That is what the FTA says, so you are saying that the FTA is true, but that's just saying that you believe it. The article is trying to point out why once you know enough about how arithmetic works,it's no longer obvious. In particular, there are fairly natural rings that look very similar to the integers, but where this is not true.

Taking the example in the linked article, it's true if we extend the integers by sqrt(-1), but it's not true if we extend the integers by sqrt(-5). In that ring we have:

   2 x 3 = (1 + sqrt(-5))x(1 - sqrt(-5))
So (1 + sqrt(-5)) appears in one factorisation of 6, but not in another. So in this case, factorisations are not unique.


Obvious is different than easy to prove. The concepts of multiplication, division, prime number and "divisible by" are much older than formal proofs and arbitrary sets of axioms.
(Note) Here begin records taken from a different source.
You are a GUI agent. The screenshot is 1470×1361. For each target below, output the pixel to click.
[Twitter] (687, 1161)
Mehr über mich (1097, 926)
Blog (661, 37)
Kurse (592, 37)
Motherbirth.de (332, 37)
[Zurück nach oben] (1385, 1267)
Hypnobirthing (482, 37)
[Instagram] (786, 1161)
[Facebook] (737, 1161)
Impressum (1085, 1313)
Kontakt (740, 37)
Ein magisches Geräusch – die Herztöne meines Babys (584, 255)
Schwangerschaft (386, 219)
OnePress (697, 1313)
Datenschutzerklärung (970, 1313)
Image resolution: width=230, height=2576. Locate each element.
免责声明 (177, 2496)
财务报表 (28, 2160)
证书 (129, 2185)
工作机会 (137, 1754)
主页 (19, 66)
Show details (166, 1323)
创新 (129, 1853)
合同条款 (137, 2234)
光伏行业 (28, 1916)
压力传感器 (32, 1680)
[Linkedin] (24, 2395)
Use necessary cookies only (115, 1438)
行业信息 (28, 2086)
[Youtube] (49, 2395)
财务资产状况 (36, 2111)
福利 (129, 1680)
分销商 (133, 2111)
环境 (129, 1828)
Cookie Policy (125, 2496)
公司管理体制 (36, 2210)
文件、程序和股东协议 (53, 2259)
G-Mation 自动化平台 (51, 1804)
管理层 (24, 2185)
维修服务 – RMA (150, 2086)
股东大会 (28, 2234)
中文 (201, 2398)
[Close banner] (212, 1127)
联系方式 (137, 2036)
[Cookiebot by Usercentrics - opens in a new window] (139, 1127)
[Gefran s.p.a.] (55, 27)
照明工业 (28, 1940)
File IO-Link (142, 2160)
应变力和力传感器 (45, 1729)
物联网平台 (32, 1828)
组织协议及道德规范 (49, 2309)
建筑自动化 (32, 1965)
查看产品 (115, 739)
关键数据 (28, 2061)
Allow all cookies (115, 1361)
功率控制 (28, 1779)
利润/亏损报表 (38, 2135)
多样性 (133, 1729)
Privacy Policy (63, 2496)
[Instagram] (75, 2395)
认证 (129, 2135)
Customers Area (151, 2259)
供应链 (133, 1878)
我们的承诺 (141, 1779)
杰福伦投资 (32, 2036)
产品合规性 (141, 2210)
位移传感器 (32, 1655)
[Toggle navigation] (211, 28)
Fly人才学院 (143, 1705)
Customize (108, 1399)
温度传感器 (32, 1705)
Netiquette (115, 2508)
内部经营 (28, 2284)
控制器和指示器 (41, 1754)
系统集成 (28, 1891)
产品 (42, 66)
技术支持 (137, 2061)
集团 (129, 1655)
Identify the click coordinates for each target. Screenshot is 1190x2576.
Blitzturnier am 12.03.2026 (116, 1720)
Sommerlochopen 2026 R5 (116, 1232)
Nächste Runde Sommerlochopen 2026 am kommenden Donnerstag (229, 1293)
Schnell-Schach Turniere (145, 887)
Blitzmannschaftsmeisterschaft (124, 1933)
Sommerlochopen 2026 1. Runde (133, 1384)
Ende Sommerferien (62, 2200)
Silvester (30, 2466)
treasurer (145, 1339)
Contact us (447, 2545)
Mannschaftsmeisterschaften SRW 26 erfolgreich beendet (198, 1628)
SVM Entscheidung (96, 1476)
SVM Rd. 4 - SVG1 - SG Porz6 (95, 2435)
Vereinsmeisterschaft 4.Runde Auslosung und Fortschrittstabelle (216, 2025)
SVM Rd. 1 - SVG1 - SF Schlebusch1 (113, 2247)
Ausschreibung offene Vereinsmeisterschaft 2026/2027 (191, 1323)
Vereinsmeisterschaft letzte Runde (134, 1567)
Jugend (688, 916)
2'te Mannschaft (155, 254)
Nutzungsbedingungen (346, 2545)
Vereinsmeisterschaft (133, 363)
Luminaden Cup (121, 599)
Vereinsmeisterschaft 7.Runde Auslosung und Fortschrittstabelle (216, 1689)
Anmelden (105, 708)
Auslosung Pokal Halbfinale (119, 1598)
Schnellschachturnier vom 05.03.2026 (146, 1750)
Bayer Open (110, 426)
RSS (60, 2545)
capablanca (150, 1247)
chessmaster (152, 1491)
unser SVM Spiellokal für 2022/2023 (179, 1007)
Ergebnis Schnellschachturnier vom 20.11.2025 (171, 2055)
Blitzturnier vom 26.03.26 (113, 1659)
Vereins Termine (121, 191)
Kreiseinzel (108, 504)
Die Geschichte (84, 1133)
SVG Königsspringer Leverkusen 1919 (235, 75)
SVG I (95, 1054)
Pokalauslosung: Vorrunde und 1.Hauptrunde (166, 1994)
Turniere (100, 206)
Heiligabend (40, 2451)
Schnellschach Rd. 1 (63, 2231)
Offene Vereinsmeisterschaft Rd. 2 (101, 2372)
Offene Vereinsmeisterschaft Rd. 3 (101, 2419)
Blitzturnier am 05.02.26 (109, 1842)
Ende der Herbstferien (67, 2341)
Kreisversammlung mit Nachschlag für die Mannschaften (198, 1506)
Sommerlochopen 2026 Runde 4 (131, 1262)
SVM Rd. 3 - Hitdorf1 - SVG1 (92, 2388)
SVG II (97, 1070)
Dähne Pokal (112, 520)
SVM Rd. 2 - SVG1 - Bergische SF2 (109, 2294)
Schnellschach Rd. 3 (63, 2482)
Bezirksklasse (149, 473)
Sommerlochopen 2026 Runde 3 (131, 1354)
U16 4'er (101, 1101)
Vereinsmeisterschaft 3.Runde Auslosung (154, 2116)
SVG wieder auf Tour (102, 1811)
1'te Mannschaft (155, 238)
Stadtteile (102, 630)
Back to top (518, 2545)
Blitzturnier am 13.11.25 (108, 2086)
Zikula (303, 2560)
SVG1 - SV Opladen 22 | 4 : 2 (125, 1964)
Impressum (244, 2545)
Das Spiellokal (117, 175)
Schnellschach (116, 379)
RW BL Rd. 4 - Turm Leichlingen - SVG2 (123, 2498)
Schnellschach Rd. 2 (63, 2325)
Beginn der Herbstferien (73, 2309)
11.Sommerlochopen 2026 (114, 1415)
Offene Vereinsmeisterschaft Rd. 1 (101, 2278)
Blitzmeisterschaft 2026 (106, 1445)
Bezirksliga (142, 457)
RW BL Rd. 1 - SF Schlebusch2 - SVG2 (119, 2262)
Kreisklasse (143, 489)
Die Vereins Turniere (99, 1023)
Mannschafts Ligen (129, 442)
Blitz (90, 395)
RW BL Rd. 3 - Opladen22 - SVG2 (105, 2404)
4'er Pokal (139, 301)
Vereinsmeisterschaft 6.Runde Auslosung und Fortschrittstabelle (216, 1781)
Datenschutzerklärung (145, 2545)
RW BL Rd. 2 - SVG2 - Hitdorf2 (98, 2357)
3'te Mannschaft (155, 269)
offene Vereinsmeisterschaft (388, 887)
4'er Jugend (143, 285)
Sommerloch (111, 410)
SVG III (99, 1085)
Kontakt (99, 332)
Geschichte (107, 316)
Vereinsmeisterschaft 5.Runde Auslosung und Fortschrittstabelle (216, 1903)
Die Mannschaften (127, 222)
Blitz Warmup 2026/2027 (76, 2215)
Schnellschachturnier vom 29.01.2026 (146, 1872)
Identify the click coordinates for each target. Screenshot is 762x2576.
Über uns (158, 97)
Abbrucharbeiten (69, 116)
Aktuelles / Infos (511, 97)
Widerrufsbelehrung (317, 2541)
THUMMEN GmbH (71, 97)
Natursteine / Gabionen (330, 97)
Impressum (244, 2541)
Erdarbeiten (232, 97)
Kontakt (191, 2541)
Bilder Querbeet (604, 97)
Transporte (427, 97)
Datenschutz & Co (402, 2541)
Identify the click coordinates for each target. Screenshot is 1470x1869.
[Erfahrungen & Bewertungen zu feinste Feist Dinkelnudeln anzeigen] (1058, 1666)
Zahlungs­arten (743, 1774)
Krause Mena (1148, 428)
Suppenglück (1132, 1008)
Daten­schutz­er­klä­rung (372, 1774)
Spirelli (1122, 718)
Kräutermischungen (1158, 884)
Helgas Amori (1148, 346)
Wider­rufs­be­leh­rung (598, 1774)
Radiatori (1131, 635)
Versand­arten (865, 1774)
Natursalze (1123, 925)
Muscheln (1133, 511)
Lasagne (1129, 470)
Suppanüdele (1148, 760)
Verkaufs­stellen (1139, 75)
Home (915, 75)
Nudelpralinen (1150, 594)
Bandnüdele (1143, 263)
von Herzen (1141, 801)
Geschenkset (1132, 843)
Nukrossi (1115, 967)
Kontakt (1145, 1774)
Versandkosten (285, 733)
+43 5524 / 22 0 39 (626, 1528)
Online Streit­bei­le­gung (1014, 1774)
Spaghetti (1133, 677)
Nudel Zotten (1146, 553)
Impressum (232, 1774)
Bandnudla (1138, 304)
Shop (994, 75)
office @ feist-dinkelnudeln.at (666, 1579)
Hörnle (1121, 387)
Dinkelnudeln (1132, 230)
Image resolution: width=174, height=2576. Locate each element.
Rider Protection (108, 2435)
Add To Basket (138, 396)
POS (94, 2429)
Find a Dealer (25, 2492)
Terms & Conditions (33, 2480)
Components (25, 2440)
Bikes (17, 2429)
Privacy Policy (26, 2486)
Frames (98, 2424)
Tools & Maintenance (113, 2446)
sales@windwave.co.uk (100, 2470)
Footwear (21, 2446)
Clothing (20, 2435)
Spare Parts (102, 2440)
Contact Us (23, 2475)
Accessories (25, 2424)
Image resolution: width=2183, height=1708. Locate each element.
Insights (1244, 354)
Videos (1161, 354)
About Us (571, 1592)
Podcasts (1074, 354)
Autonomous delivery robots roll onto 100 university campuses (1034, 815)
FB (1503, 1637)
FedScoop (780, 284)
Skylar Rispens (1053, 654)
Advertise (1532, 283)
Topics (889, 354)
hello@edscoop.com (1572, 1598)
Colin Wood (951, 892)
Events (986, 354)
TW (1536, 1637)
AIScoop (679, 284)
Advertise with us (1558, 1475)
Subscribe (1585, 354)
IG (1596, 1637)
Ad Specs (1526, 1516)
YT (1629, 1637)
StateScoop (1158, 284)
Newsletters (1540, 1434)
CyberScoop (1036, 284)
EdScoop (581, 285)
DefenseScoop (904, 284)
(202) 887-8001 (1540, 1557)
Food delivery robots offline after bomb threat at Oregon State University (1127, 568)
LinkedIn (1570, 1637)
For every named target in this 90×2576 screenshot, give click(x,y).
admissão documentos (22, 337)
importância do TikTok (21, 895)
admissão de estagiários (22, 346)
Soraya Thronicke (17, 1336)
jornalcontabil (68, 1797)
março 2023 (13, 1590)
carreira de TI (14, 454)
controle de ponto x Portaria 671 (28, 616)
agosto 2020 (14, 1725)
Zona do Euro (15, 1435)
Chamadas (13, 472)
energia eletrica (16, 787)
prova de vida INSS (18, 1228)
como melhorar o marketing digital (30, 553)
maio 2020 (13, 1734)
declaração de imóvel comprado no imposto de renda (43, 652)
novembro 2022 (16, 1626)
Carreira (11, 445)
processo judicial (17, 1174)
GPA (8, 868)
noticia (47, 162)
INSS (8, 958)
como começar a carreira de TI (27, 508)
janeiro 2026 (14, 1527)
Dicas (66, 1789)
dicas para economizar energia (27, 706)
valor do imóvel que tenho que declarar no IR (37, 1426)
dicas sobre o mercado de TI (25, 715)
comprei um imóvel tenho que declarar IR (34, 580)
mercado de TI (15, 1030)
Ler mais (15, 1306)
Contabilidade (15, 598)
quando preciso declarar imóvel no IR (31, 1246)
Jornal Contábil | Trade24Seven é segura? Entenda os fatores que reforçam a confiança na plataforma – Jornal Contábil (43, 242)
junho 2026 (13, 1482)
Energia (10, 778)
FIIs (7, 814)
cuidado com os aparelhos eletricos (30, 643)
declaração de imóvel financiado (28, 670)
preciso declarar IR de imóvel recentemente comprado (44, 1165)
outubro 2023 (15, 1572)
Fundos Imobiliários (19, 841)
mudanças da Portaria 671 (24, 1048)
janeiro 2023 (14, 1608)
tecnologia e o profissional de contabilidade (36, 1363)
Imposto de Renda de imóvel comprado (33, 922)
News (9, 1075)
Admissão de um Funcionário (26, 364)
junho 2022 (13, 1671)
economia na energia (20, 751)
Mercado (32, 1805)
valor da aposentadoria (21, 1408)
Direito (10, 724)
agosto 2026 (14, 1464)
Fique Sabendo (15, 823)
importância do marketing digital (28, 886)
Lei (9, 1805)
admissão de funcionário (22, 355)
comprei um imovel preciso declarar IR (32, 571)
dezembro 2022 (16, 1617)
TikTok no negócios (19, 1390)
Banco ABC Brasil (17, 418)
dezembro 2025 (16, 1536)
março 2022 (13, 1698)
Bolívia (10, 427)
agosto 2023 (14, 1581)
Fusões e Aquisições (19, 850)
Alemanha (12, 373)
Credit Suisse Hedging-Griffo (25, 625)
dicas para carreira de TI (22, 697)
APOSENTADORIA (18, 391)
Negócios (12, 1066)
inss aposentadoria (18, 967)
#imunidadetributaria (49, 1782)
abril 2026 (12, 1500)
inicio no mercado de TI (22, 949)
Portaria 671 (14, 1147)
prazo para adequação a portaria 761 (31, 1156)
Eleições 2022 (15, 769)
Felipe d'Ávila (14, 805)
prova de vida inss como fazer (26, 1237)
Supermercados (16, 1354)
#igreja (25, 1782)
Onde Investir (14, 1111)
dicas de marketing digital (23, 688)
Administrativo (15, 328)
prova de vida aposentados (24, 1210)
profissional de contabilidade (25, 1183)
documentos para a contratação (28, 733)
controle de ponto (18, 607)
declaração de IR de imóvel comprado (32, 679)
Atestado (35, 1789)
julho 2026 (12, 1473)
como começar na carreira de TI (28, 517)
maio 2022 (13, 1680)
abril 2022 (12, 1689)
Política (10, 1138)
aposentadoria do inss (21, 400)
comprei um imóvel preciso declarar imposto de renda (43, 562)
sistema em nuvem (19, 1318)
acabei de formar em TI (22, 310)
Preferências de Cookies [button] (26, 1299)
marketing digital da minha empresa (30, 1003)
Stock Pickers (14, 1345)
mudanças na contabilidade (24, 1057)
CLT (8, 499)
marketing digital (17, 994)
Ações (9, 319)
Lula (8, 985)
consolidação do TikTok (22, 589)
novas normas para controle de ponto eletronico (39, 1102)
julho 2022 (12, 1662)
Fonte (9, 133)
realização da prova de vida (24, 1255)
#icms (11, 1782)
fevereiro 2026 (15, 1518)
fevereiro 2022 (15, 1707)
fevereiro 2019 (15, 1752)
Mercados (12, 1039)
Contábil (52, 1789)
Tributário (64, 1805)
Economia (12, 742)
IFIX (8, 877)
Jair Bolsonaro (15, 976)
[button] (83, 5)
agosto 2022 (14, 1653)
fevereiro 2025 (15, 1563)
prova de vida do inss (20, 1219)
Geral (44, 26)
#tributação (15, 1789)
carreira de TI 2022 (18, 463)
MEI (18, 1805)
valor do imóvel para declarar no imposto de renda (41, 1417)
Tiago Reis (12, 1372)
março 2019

Let's say I only now what multiplication is and that AxB = BxA and that prime number can't be written as AxB unless A or B are 1.

Now it's obvious that there are factorings of a number: you just divide it by smallest possible prime divider until you reach 1, that process obviously terminates every time and produces a finite factoring.

Now let's assume that our number A has two factorings F1 and F2. Let's sort them from the smallest to the biggest divider.

Is it possible that F1 and F2 are different at the first position? It isn't as that would mean the same number has different smallest prime divider. We therefore divide our number by the prime divider at that first position and continue the process proving that dividers at all the positions must be the same or that F1 F2 are factorings of a different number. It is in fact obvious to someone who understands multiplication.

As to some points from the article:

>>it is obvious that 23\times 1759 is not the same number as 53\times 769.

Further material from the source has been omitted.